Братья Гонкур дают нам возможность глубже вникнуть в творческую работу в период концентрации, которая означает мучительное улавливание сюжета, постепенное развёртывание идеи, осознанной ещё совсем туманно, ощущаемой скорее как пустоту духа:

«Страдания, мука, пытка — вот что такое творчество. Замысел, созидание — в этих двух словах заключён для писателя целый мир мучительных усилий, тоски, отчаяния. Из ничего, из того жалкого эмбриона, каким является первоначальный замысел произведения, создать punctum saliens [здесь: первичное образование сердца (лат.). — Ред.] книги, заставить зародыш стать жизнью, вытащить из собственной головы одну за другой каждую фразу, характеры героев, интригу, завязку, весь этот созревший в вас живой мирок — роман, который теперь словно рвётся наружу из вашего лона, — какой это неимоверный труд!

Мучительное ощущение: в мозгу словно лист белой бумаги, на котором мысль ещё неясно, с усилием выводит свои каракули… Бесконечные приступы уныния, мрачной усталости, отвращения к себе, стыда за собственное бессилие перед этим «что-то», которым вы не в силах овладеть. Без устали шарите вы в своём мозгу — в голове звенит, как в пустом котле. Краска стыда заливает лицо, словно у посрамлённого евнуха. Вы ощупываете себя и натыкаетесь на нечто безжизненное: это ваше воображение. И вы говорите себе, что ничего не в силах больше создать, что никогда уже ничего не создадите. Вы чувствуете себя пустым.

А между тем замысел где-то рядом — влекущий и неуловимый, подобный прекрасной, но жестокой фее, манящей вас из облаков. И снова вы собираетесь с силами. Вы жаждете бессонницы, лихорадочного возбуждения ночи, неожиданного озарения, удачной идеи. Вы напрягаете свой мозг до предела — ещё немного, и он разорвётся. На одно короткое мгновение что-то будто возникает перед вами, но тут же исчезает, и вы чувствуете ещё большее унижение, как после неудавшейся попытки обладания… О! Бродить ощупью среди тёмной ночи своей фантазии, искать то безжизненное тело, в которое вам нужно вдохнуть жизнь, искать душу своей книги — и не находить! Блуждать долгими часами, бросаться в самые далёкие глубины своего «я» и возвращаться ни с чем! Стоять между одной книгой — уже написанной, уже ничем не связанной с вами, потому что пуповина отрезана, — и другой, той, которую нужно облечь в плоть, отдавая свою кровь, вынашивая призрак… Страшные это дни для человека мысли и воображения: мозг разрешается от бремени мертворождённым младенцем.
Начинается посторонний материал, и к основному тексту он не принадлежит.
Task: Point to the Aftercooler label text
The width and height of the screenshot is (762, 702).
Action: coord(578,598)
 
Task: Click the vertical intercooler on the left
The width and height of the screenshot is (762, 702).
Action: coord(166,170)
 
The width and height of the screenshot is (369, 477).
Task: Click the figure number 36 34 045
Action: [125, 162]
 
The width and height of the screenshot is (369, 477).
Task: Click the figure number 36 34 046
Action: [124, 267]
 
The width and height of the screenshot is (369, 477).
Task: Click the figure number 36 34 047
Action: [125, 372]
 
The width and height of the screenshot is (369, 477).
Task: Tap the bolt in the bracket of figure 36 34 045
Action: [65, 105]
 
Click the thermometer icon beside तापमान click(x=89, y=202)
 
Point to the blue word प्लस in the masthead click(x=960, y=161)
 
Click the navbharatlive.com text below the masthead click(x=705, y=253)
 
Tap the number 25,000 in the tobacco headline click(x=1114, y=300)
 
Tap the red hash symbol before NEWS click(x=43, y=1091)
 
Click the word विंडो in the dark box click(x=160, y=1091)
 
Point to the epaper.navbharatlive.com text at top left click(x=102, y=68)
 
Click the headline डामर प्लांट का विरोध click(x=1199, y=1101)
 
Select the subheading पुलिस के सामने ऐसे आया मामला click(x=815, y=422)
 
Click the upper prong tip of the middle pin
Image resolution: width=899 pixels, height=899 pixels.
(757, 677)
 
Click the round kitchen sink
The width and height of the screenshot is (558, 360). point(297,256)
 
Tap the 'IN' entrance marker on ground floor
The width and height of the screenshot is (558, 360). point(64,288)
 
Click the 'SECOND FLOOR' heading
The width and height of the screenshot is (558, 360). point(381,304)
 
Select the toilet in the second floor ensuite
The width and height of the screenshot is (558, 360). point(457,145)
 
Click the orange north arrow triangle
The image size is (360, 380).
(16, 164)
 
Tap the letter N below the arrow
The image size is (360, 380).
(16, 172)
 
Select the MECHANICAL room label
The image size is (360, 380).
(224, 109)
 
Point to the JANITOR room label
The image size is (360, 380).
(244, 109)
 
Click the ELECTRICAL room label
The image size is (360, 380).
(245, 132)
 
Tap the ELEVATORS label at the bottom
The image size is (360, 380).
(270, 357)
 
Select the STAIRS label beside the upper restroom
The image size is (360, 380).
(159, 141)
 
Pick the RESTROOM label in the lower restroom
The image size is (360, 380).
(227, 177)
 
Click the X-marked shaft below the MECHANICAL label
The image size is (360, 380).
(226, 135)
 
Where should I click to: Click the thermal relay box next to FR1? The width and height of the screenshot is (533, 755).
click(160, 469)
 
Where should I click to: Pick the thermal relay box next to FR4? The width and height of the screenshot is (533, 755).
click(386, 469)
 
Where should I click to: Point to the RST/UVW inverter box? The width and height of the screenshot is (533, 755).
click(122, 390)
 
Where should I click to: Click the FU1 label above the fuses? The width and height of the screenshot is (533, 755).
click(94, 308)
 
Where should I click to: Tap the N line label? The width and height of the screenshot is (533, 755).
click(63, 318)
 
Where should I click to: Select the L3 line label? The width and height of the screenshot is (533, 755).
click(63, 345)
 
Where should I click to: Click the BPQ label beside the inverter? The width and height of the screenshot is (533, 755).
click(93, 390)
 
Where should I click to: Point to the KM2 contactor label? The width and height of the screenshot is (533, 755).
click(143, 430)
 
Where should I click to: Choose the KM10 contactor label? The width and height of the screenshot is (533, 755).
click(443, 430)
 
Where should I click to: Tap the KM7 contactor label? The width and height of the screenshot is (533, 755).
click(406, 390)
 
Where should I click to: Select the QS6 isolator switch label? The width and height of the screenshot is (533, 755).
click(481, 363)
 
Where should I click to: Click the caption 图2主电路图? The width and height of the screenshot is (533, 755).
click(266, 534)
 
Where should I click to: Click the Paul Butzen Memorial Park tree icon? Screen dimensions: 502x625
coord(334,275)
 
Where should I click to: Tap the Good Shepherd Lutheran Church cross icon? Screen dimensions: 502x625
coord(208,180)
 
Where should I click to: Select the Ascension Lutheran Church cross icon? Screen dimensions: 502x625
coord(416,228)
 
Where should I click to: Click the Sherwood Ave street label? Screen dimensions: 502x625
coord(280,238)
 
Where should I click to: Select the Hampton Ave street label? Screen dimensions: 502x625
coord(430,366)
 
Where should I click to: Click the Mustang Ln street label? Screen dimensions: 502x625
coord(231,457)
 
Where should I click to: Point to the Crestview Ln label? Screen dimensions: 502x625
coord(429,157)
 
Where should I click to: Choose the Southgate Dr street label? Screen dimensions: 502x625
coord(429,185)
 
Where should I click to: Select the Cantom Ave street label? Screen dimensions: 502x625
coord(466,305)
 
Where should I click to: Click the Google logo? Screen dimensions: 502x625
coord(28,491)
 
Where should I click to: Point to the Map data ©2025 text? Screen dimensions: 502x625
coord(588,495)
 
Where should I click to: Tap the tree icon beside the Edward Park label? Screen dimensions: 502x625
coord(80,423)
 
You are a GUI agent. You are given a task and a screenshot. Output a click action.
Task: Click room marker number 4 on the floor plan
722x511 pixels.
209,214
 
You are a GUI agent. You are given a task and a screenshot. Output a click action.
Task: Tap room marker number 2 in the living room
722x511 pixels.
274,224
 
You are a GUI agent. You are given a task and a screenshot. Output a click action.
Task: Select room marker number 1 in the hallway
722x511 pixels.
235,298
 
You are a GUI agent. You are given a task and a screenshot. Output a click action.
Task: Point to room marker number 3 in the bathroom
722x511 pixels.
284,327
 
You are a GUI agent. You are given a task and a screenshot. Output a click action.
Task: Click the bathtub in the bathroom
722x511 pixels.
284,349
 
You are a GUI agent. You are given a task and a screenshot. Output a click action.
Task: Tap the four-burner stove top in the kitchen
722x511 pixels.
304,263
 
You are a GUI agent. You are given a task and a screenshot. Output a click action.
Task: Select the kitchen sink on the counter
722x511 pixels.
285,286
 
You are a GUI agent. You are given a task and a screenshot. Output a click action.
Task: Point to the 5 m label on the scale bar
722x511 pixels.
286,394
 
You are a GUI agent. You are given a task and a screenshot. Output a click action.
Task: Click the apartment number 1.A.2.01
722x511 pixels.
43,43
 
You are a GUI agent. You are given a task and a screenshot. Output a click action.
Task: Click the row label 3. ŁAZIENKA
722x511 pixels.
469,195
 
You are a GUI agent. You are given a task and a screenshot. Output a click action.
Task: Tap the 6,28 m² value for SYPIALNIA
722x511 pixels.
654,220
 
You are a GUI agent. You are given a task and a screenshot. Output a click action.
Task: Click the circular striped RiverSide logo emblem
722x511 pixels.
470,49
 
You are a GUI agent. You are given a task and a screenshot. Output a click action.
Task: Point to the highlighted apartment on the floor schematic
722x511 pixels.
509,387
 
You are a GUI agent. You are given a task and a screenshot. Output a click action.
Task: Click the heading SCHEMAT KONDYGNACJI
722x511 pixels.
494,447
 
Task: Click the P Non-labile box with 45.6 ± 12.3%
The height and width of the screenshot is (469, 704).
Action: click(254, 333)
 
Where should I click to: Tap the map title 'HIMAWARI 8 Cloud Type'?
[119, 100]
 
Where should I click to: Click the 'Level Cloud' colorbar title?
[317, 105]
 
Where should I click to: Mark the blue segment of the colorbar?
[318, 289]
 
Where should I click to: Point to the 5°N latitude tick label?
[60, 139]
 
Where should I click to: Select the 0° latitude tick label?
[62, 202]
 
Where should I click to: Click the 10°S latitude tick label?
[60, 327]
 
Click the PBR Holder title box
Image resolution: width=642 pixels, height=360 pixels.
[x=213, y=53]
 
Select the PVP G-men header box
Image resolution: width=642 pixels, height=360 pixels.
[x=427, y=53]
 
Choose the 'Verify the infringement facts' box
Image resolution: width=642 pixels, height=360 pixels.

В таком мучительном состоянии были мы все эти последние дни. Наконец сегодня вечером что-то забрезжило перед нами — первые контуры, нечёткий ещё план романа — «Молодая буржуазия»[1112].

Мы видим художника в интересный психологический момент: он улавливает свою задачу, у него есть общая руководящая идея, но нет того житейского содержания, которое превратит идею в точно данные его воображению образы. Что эти образы могут быть найдены, хотя и тонут ещё в царстве бессознательного, для него нет никакого сомнения: отчаяние означает преходящее настроение, вызванное временным бессилием схватить призрак очаровательной феи, идеи в полноте её очертаний, оно пройдёт, когда постепенно, но уже уверенно всплывут из мглы воспоминания, наблюдения, мысли — все те малые и большие подробности, принадлежащие данному реалистическому роману.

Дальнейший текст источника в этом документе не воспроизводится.